The process starts at an initial state $q_1$. Then, according to transition probabilities, we move between the states. We can compute the probability of a sequence of states by computing probability **intersections**:

$$ p(q_1, q_2, \cdots, q_T) = p(q_T \;|\; q_1, q_2, \cdots, q_{T-1}) * p(q_1, q_2, \cdots, q_{T-1})\\
p(q_1, q_2, \cdots, q_T) = p(q_T \;|\; q_1, q_2, \cdots, q_{T-1}) * p(q_{T-1} \;|\; q_1, q_2, \cdots, q_{T-2}) * p(q_1, q_2, \cdots, q_{T-2}) \\
p(q_1, q_2, \cdots, q_T) = p(q_1) * p(q_2\;|\;q_1) * p(q_3\;|\;q_1, q_2) * \cdots p(q_T\;|\;q_1, q_2, \cdots q_{T-1}) $$

In order to characterize the model, we need :
- The initial probability $p(q_1)$
- All the transition probabilities

Let's create a probability diagram given a state space composed by 4 elements, of how you might decide to spend a day! But before we do this, let's simplify the states so that they are *memoryless*. Let's see what we mean by *memoryless*..

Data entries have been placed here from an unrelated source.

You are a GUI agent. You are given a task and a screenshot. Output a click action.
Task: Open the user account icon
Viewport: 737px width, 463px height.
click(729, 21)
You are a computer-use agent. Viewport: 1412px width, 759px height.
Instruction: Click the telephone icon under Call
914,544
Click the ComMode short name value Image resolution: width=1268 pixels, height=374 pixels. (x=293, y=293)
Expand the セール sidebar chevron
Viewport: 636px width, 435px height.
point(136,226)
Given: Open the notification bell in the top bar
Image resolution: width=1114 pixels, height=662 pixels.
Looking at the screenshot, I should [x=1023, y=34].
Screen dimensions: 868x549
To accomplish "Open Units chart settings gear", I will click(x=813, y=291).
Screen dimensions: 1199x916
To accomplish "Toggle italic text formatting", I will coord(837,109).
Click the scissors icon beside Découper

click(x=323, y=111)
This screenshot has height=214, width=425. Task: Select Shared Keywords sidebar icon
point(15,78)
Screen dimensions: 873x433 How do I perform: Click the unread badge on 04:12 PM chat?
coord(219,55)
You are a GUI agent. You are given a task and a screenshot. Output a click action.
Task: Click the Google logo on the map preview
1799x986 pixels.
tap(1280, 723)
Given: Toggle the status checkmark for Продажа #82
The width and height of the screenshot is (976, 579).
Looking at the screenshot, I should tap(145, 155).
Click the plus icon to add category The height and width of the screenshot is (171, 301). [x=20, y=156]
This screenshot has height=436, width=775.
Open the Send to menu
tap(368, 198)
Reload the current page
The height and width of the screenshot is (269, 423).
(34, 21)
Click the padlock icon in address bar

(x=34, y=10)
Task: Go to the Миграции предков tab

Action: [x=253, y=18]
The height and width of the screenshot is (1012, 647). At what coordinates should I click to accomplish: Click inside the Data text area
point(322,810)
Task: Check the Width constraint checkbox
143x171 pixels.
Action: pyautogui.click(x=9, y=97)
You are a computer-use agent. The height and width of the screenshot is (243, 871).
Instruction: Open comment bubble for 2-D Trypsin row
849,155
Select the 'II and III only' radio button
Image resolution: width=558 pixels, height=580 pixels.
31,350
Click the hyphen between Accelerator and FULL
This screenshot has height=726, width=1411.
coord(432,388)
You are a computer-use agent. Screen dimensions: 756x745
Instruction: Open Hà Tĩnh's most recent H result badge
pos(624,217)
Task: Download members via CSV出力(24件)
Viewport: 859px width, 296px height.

<div style="text-align: right; color: gray">3</div>

# Markov Chain (MC)

[Markov Chains](https://en.wikipedia.org/wiki/Markov_chain) are memoryless [state machines](https://en.wikipedia.org/wiki/Finite-state_machine). A Markov chain (or model) describes a stochastic process where the assumed probability of future state(s) depends **only** on the current process state and not on any the states that preceded it. In other words, our equation above simplifies to:

$$ p(q_1, q_2, \cdots, q_T) = p(q_1) * p(q_2\;|\;q_1) * p(q_3\;|\; q_2) * \cdots p(q_T\;|\; q_{T-1})\;\;\;\;\;\; (1)$$ 

Wait a second... is that true? Here we assume we went from state 1 to state 2 to state 3, to state 4, etc. But in fact, we could have gone from state 1 to state 3, then back to state 2, then over to state 4! So we really need to **sum** over all possible sequences (a *union* of probabilities)! So essentially: 

$$ p(q_i, \cdots, q_j) = p(q_i) \; \sum_{k=i}^j \; \Pi_{m=k}^j p(q_k\;|\;q_m) \;\;\;\;\;\; (2)$$

Markov Models, and especially Hidden Markov Models (HMM) are used for:
- Speech recognition
- Text recognition
- Object or face detection
- Economic Scenario Generation and specific Finance tasks
- NLP tasks 

In NLP. For example, we could have our state denote:
- 1 = Noun,
- 2 = Verb,
- 3 = Adjective…

And we would be interested in the probabilities to have a verb follow a noun for example.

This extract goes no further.